Data provided start
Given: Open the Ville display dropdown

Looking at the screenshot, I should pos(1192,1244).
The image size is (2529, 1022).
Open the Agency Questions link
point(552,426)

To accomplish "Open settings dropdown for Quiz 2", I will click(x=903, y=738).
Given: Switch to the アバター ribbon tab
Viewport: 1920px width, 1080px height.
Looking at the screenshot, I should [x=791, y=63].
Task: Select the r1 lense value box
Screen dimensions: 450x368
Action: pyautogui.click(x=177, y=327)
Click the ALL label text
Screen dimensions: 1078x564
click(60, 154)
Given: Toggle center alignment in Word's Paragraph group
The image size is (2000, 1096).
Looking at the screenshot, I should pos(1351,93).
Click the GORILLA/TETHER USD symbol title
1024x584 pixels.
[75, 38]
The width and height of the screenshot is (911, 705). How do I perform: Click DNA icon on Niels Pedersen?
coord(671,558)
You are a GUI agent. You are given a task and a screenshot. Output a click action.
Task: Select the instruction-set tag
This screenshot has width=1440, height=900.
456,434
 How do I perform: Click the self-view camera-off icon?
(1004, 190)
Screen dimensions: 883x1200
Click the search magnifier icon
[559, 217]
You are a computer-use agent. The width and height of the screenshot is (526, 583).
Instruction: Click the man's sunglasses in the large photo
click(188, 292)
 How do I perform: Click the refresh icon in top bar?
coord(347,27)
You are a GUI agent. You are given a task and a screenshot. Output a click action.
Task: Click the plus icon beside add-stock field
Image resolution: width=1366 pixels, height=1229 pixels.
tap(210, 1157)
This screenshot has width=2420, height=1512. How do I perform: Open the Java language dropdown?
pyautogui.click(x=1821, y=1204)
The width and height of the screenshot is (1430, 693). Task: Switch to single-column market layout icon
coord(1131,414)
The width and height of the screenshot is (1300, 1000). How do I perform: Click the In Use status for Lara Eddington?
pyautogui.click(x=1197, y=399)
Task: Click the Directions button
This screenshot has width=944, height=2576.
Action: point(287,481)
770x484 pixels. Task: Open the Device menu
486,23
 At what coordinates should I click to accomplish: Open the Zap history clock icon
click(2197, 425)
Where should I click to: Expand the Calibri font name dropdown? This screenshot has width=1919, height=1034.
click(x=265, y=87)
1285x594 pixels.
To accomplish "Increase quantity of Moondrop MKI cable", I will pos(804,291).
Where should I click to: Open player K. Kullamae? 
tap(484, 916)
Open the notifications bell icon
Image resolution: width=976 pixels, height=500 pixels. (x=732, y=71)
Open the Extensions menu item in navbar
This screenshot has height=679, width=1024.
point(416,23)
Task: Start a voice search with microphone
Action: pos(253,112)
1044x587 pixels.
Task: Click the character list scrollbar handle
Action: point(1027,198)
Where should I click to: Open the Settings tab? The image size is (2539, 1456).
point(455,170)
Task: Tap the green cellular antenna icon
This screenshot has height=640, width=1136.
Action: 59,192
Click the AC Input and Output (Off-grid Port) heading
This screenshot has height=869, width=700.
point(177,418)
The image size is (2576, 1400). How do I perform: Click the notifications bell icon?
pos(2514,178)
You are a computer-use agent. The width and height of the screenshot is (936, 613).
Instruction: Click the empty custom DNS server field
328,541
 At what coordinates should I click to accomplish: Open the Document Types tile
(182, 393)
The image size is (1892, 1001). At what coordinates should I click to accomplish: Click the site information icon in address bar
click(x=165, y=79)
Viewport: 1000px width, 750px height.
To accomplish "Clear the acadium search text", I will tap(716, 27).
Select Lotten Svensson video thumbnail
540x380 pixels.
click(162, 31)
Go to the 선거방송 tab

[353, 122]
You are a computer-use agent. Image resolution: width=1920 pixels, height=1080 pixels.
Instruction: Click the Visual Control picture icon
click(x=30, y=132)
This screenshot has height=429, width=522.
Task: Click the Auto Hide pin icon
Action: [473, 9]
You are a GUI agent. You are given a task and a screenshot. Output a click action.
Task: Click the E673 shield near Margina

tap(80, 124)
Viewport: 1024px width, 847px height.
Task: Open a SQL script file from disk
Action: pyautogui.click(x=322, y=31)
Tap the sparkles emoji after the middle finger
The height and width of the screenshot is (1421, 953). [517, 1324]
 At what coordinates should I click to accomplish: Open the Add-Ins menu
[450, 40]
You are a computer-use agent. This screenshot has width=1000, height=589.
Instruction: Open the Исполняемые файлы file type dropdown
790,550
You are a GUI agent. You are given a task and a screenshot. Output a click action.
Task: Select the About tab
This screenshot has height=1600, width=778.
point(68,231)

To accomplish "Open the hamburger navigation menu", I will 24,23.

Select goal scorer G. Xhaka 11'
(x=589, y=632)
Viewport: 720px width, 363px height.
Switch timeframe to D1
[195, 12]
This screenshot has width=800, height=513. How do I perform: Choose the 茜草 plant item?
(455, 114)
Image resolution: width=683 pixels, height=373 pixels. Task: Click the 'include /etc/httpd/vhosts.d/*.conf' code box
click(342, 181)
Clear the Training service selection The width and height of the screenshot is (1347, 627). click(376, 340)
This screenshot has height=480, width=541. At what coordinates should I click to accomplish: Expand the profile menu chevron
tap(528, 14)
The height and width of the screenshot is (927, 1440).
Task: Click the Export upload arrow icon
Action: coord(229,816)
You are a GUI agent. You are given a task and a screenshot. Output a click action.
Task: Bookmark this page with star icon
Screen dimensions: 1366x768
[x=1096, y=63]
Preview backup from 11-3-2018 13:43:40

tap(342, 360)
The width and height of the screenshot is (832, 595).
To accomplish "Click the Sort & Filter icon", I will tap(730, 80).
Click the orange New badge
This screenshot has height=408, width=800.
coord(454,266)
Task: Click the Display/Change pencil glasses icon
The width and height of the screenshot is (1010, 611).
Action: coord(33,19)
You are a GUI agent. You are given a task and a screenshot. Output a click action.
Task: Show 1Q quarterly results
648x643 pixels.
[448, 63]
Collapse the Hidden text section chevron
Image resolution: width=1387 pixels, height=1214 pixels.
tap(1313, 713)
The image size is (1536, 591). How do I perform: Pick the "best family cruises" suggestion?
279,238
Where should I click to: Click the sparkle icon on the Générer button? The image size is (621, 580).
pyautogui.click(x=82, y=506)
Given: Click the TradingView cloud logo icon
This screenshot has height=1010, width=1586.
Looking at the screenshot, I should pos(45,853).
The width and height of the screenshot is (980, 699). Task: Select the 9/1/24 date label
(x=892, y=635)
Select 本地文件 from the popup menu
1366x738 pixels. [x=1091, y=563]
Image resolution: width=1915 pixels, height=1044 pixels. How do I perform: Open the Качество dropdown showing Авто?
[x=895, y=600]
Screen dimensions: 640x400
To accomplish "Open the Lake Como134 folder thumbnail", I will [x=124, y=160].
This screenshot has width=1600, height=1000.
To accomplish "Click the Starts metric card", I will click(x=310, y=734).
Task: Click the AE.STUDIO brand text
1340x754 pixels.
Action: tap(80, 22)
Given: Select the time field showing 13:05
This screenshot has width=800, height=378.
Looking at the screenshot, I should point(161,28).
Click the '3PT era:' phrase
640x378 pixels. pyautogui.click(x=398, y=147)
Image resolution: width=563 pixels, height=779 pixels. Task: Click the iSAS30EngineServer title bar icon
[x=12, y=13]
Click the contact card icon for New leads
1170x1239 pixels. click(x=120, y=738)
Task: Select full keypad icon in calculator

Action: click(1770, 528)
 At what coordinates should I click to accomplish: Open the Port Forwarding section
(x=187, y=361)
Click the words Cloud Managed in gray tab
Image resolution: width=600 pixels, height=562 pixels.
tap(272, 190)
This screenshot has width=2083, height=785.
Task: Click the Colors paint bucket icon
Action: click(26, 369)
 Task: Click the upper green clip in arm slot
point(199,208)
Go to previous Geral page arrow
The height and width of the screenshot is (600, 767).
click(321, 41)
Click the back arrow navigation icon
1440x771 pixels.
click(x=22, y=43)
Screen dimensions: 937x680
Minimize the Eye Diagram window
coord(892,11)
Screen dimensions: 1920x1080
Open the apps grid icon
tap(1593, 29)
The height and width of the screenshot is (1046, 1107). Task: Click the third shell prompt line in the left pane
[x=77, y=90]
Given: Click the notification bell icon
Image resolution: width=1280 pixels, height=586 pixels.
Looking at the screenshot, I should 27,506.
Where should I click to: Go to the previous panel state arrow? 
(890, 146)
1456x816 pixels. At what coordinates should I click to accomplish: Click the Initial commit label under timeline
Data provided end
Task goal: Switch "Bookmark" to "Save" in the lines between the one holding "the Add-Ins menu" and the one holding "Action: coord(33,19)", inclusive, and write out those lines with everything else unchanged.

The answer:
 At what coordinates should I click to accomplish: Open the Add-Ins menu
[450, 40]
You are a computer-use agent. This screenshot has width=1000, height=589.
Instruction: Open the Исполняемые файлы file type dropdown
790,550
You are a GUI agent. You are given a task and a screenshot. Output a click action.
Task: Select the About tab
This screenshot has height=1600, width=778.
point(68,231)

To accomplish "Open the hamburger navigation menu", I will 24,23.

Select goal scorer G. Xhaka 11'
(x=589, y=632)
Viewport: 720px width, 363px height.
Switch timeframe to D1
[195, 12]
This screenshot has width=800, height=513. How do I perform: Choose the 茜草 plant item?
(455, 114)
Image resolution: width=683 pixels, height=373 pixels. Task: Click the 'include /etc/httpd/vhosts.d/*.conf' code box
click(342, 181)
Clear the Training service selection The width and height of the screenshot is (1347, 627). click(376, 340)
This screenshot has height=480, width=541. At what coordinates should I click to accomplish: Expand the profile menu chevron
tap(528, 14)
The height and width of the screenshot is (927, 1440).
Task: Click the Export upload arrow icon
Action: coord(229,816)
You are a GUI agent. You are given a task and a screenshot. Output a click action.
Task: Save this page with star icon
Screen dimensions: 1366x768
[x=1096, y=63]
Preview backup from 11-3-2018 13:43:40

tap(342, 360)
The width and height of the screenshot is (832, 595).
To accomplish "Click the Sort & Filter icon", I will tap(730, 80).
Click the orange New badge
This screenshot has height=408, width=800.
coord(454,266)
Task: Click the Display/Change pencil glasses icon
The width and height of the screenshot is (1010, 611).
Action: coord(33,19)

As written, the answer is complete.